I jumped back, knocking into the solid warmth of Emrys’s chest. He reached out from behind me, touching the wall of roots himself. They twined around his fingertips, his wrist. He tilted his head, as if listening to something. Glimmers of cerulean light laced through the roots.
Emrys’s eyes lost their focus and his smile fell away. A single root slithered up his sleeve, winding itself around his skin.
When Emrys didn’t pull away, I did it for him, tugging him back by the elbow. “What are you doing?”
He shook his head. “Sorry, I just—we can’t go that way. We shouldn’t.”
“Good,” I told him, “because I don’t want us to go that way either.”
Any bit of wildlife that had survived the isle’s darkness had likely only done so by absorbing its malevolence.
There was an odd look on Emrys’s face, as if he hadn’t fully rejoined me in the present.
“Seriously, are you all right?” I asked him.
“Yeah, I’m fine.” Clicking his tongue, he nodded toward the main path. “This way.”
As the roots thinned and our boots found the stone floor, some of the tension bled out of me. But now and then I looked back, aiming my flashlight behind me. Just to be sure—completely sure—that the sound I was hearing was the scuff of our footsteps and not the slow slide of roots trailing after us like an obedient servant.
Or the most patient of hunters.
We’d been walking the tunnel’s winding path for so long that the chamber startled me with the suddenness of its appearance.
Emrys pushed the heavy oak doors open a crack, using his head lamp to peer inside before propping them open for me. I swept my flashlight beam over the cavernous space. It was vast but cluttered with furniture, rugs, and stacks of trunks that had been left down here and—intentionally or not—forgotten.
“You’ve brought me to…basement storage?” I asked.
“This is where the cloaked figure came last night,” Emrys said. “I managed to hide behind one of the doors while they were inside, but I couldn’t see what they were doing, and I didn’t want to risk coming in alone in case I got locked in.”
“Dying alone down here where no one could hear you scream would be a drag,” I noted. “Were they looking for something?”
“No, that’s the weird part,” he said. “It didn’t sound like they were rummaging around, and they weren’t holding anything as they came out. All I heard was the sound of stones shifting.”

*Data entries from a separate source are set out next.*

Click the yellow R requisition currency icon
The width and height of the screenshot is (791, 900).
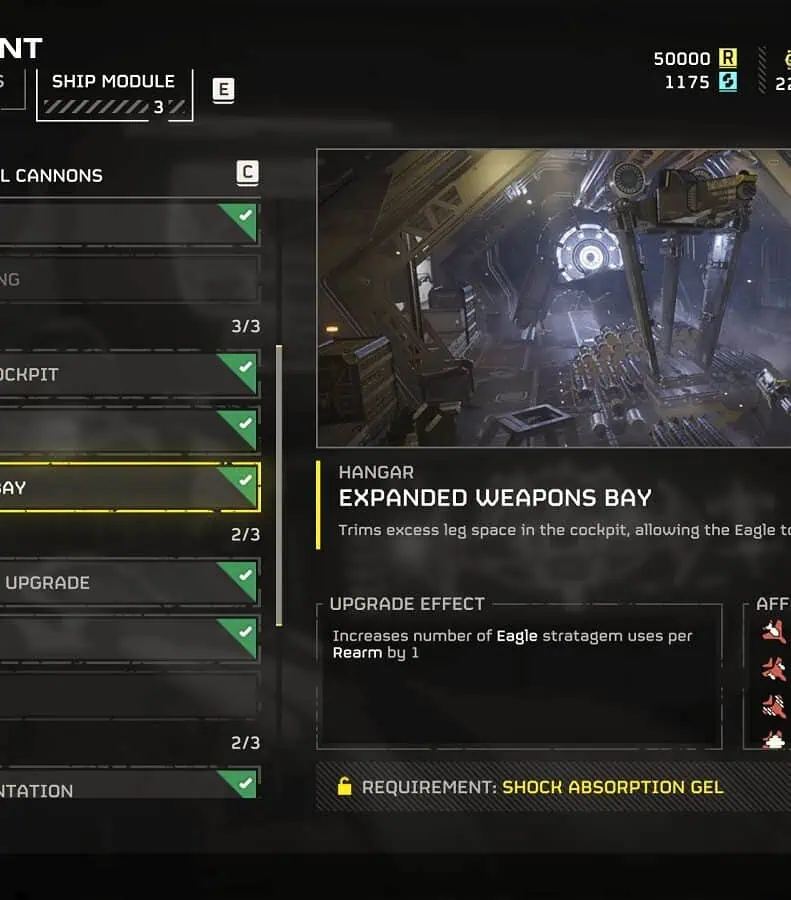pyautogui.click(x=728, y=58)
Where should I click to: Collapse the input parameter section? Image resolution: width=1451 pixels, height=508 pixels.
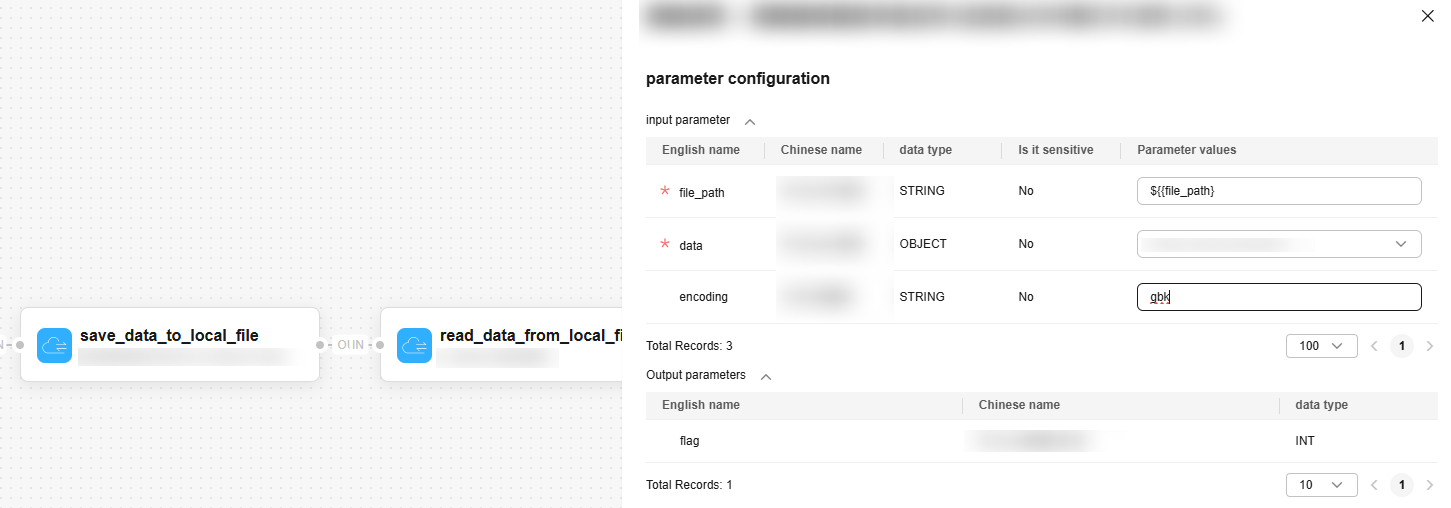pyautogui.click(x=750, y=121)
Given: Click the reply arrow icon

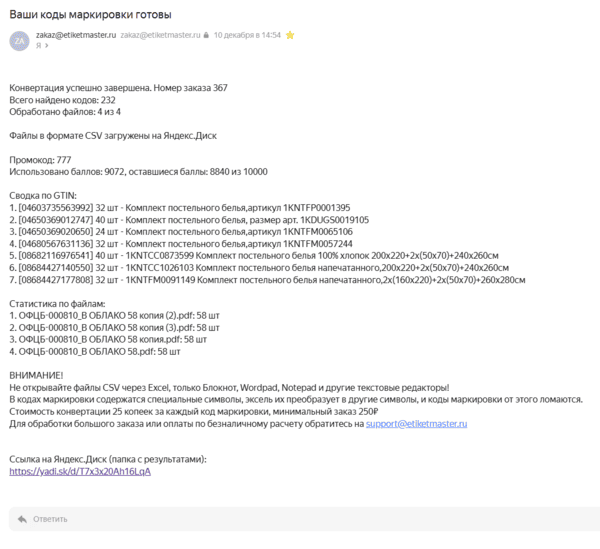Looking at the screenshot, I should 23,519.
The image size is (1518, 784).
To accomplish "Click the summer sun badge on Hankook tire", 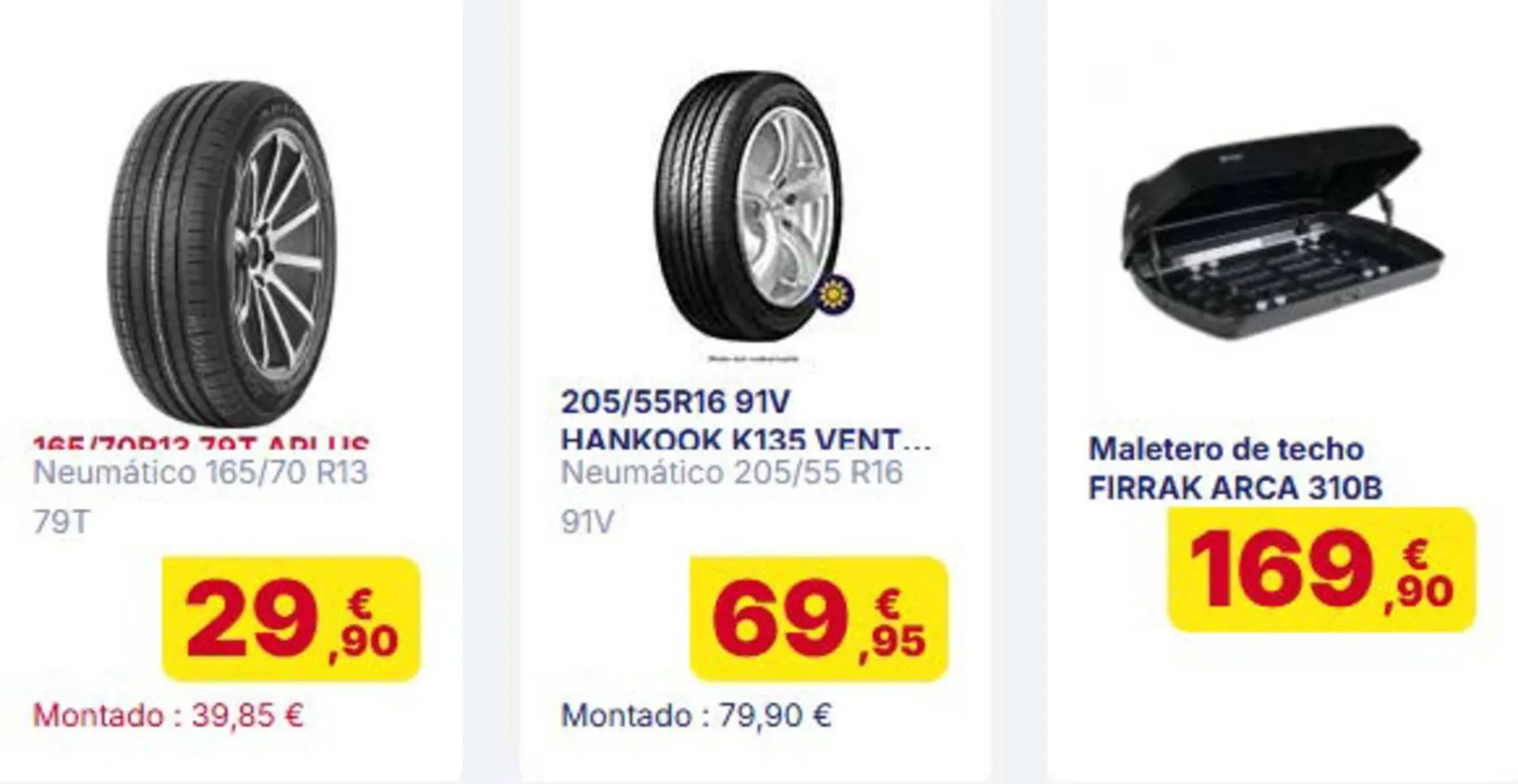I will click(x=833, y=295).
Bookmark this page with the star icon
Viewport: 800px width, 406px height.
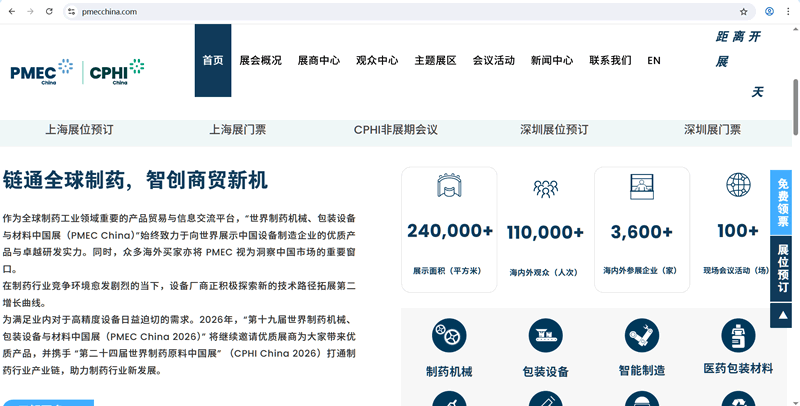point(743,12)
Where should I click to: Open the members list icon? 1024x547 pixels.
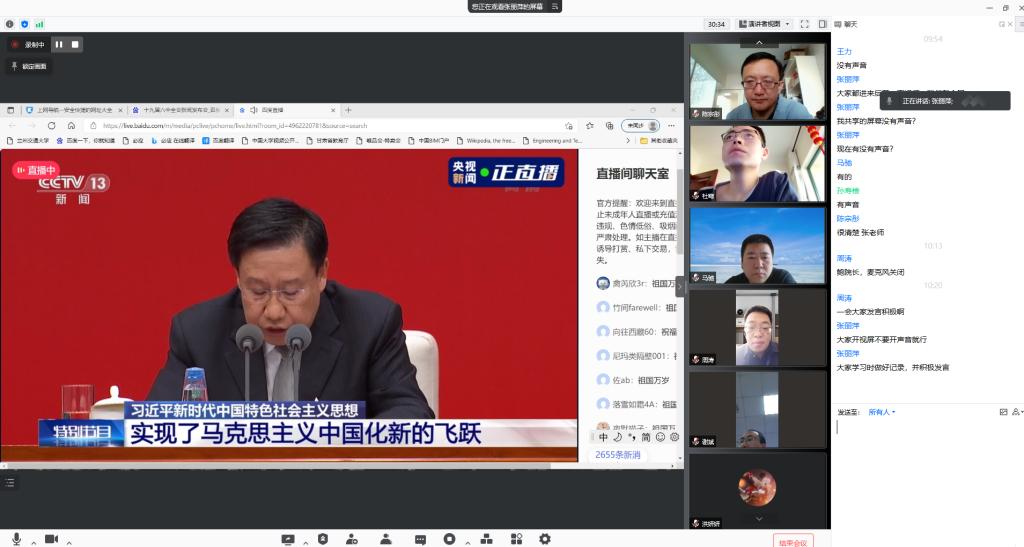(386, 539)
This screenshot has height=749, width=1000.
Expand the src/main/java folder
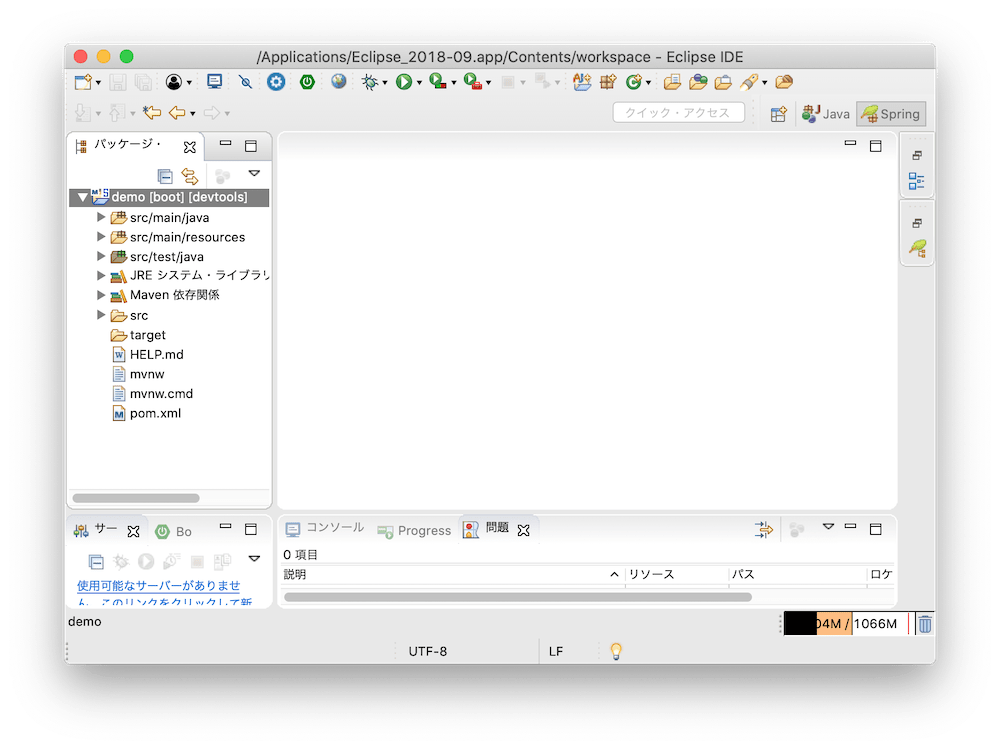pos(100,217)
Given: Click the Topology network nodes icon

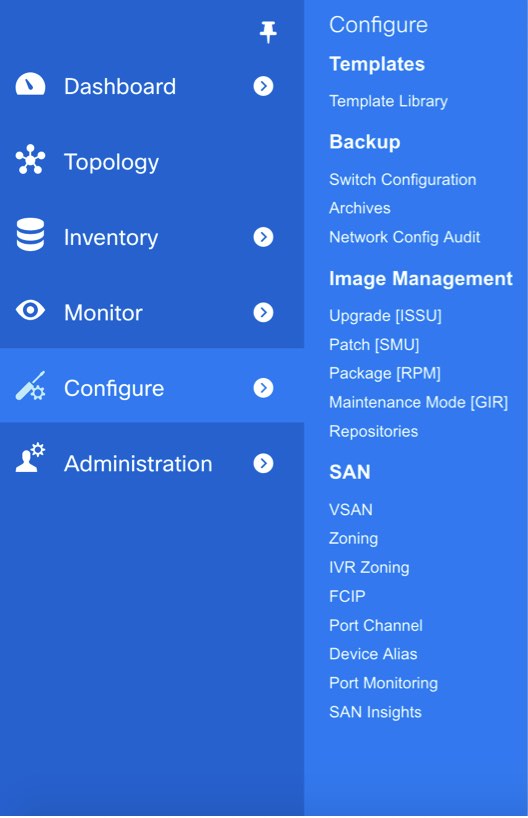Looking at the screenshot, I should (30, 159).
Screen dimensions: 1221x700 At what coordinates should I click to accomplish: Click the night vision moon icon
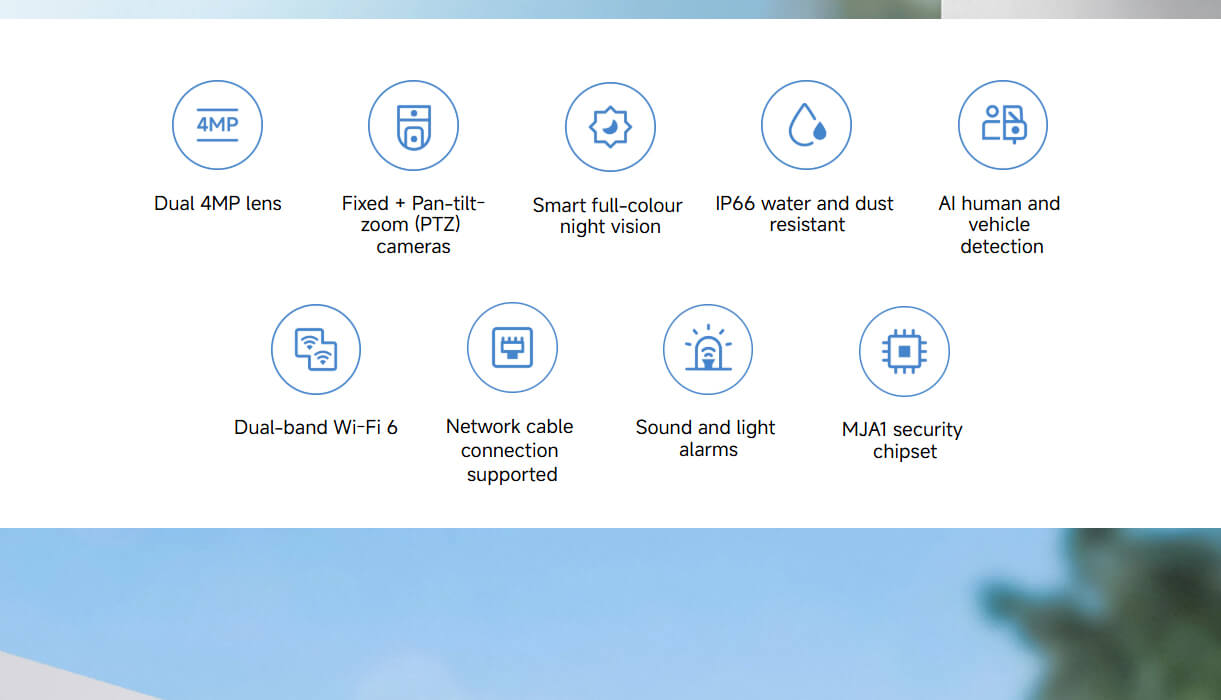coord(610,127)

“Were they building something?” I asked, touching the dusty top of the nearest trunk. Silver stars were inlaid in the wooden lid, but it was otherwise in shambles. The damp air was drowning in the stench of rot.
“Or they were moving something out of the way,” Emrys said, scratching at his chin. “I think there could be another passage or doorway hidden in here.”
I whirled around. “A doorway out into the forest?”
Now I understood his request to bring Ignatius.
Putting my flashlight between my teeth to free up my hands, I retrieved the bundle of purple from my bag. Darkness wove through my thoughts like ink in water.
Clutching the Hand of Glory in one fist and returning my flashlight to the other, I asked, “Are we even outside the tower’s walls?”
“That’s the question,” Emrys said. “It feels like we should be, right?”
“Let’s hope not.”
“And why is that?” he asked.
“Because why would someone need secret access to the forest when it’s overrun by Children?” I said. “There’s nothing out there—no crops, no fresh water, no animals—that they would need to risk their lives to get, especially while it’s dark out.”
“You never disappoint, Bird,” Emrys said, shaking his head. “You always find a way to make things even more terrifying.”
I ignored him. “I think we can all agree that what’s happening here is some kind of curse, but why did it only rear its head two years ago?”
“It might have been cast to start on an anniversary of something,” Emrys pointed out. “Or someone might have accidentally triggered it.”
“Accidentally?” I scoffed. “What’s more likely—that, or this curse being an inside job?”
“You think someone in this tower cast the curse.” Emrys turned toward me fully, all traces of humor gone from his expression.
“Don’t tell me that thought didn’t cross your mind,” I said.
“I’d be lying if I said it didn’t,” Emrys said. “But what’s missing is the why—because they were sympathetic to the druids? Or secretly worship Lord Death? We don’t really have proof of that, do we?”